>>>

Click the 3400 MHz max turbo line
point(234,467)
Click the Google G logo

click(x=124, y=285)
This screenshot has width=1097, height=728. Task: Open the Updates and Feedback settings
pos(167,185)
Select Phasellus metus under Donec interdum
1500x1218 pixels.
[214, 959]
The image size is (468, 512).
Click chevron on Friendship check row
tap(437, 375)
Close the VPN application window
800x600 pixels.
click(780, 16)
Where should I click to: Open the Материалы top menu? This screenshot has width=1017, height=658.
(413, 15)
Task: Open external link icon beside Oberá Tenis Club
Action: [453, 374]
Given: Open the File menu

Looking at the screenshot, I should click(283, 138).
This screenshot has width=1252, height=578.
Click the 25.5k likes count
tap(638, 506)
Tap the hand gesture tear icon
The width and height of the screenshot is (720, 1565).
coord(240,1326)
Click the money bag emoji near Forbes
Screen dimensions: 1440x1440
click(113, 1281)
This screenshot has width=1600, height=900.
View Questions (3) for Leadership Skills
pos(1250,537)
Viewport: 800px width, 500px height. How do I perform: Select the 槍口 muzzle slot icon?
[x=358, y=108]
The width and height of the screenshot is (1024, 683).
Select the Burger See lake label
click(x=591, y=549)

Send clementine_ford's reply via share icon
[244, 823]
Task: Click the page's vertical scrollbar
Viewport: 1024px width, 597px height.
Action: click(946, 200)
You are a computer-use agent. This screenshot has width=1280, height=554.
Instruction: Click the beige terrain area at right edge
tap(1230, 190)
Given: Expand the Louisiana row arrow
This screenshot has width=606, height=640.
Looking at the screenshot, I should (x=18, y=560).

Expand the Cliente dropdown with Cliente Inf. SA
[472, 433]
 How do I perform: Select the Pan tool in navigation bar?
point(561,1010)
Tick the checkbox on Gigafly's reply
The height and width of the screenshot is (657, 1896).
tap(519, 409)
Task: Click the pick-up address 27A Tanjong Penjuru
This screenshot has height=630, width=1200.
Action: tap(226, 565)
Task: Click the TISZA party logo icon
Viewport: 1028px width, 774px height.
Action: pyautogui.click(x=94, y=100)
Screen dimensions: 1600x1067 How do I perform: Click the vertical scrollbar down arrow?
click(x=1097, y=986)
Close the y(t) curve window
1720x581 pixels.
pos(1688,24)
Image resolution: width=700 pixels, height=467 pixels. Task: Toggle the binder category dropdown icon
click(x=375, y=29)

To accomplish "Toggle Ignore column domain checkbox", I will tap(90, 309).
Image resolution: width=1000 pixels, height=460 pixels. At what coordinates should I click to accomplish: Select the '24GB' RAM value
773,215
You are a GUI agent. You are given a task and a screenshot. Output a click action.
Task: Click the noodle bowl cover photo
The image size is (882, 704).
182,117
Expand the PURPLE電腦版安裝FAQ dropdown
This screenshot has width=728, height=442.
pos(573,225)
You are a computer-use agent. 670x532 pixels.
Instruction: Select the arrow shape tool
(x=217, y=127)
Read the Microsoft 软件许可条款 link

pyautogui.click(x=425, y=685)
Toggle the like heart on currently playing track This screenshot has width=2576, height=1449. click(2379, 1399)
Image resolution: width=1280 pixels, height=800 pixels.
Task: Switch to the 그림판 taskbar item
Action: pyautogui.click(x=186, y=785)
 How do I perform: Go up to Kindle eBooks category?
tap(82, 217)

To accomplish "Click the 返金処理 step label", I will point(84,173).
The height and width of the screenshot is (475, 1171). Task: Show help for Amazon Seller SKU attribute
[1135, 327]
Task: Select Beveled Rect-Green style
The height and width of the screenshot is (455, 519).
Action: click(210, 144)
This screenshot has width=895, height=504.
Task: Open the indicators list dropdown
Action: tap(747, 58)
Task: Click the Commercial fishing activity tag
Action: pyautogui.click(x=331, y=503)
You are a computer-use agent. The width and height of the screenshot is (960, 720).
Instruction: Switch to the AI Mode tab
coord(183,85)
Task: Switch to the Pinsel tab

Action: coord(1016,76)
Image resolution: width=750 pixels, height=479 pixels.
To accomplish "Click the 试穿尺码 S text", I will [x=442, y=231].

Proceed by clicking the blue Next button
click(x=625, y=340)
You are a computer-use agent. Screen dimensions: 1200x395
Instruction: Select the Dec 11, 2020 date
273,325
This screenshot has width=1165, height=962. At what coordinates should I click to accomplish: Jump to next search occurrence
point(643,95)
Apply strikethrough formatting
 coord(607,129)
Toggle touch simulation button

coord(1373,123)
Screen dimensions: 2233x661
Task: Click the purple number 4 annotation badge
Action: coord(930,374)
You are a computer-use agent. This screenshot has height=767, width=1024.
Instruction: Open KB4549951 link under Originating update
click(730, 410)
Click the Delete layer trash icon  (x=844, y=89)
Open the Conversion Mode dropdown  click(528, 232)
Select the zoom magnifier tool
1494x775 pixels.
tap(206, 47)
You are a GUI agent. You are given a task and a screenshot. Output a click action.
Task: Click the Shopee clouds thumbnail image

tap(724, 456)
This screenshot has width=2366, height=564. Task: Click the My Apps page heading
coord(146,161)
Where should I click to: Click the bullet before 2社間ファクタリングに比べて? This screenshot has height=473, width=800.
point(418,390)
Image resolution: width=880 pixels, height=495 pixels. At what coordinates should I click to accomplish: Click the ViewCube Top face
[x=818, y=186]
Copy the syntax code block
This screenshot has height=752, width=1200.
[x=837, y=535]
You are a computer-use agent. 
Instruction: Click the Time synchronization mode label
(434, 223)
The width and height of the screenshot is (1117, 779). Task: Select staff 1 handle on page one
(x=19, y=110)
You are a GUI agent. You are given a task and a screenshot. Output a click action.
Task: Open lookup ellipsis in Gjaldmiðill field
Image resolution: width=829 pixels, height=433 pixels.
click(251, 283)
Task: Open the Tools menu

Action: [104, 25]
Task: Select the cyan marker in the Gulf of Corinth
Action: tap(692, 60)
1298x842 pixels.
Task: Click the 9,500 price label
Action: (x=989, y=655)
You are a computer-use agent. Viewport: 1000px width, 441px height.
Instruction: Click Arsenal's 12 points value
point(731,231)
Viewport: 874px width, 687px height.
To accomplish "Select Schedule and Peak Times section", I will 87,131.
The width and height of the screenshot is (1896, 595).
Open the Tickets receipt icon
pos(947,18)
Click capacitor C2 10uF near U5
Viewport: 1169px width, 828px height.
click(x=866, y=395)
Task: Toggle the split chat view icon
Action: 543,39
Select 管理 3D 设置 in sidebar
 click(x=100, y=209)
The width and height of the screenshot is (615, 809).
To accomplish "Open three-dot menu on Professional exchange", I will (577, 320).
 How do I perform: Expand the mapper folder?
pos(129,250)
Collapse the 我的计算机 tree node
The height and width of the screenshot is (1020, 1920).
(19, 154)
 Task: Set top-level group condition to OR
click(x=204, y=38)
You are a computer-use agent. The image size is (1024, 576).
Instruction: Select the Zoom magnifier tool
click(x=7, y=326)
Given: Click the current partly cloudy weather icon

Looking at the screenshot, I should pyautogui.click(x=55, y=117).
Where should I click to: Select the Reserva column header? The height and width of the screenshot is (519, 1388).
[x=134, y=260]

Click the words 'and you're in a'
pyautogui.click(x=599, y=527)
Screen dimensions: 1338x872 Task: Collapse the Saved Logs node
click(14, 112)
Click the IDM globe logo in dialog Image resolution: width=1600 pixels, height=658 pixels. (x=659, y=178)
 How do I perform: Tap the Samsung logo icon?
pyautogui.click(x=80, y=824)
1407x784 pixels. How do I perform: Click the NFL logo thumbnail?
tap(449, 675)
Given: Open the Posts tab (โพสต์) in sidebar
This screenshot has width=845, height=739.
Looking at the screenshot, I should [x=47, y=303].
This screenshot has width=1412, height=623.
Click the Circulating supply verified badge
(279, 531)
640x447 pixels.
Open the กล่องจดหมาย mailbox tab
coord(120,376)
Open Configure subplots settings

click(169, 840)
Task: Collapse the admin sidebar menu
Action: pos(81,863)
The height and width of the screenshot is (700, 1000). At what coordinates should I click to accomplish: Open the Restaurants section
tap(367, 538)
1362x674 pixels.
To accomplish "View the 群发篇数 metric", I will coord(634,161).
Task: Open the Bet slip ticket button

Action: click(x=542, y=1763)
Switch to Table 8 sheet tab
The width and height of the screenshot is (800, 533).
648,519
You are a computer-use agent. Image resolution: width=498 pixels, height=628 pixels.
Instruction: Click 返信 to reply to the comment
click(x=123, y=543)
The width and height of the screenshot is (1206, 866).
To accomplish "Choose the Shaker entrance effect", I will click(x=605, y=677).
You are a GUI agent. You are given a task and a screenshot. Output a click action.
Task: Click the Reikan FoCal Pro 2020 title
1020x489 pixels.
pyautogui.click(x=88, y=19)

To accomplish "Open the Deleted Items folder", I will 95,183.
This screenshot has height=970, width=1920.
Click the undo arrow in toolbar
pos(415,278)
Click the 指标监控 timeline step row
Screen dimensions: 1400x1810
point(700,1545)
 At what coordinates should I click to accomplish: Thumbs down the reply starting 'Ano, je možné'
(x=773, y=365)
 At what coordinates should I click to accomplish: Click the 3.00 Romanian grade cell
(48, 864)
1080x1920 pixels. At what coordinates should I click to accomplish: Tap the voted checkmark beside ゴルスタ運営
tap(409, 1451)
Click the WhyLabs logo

<<<

Problem details »
Where a line in the records above contains the string "will", return that line.

Exercise answer »
To accomplish "Toggle Ignore column domain checkbox", I will tap(90, 309).
To accomplish "Click the 返金処理 step label", I will point(84,173).
To accomplish "Click the 试穿尺码 S text", I will [x=442, y=231].
To accomplish "Select Schedule and Peak Times section", I will 87,131.
To accomplish "Open three-dot menu on Professional exchange", I will (577, 320).
To accomplish "View the 群发篇数 metric", I will coord(634,161).
To accomplish "Choose the Shaker entrance effect", I will click(x=605, y=677).
To accomplish "Open the Deleted Items folder", I will 95,183.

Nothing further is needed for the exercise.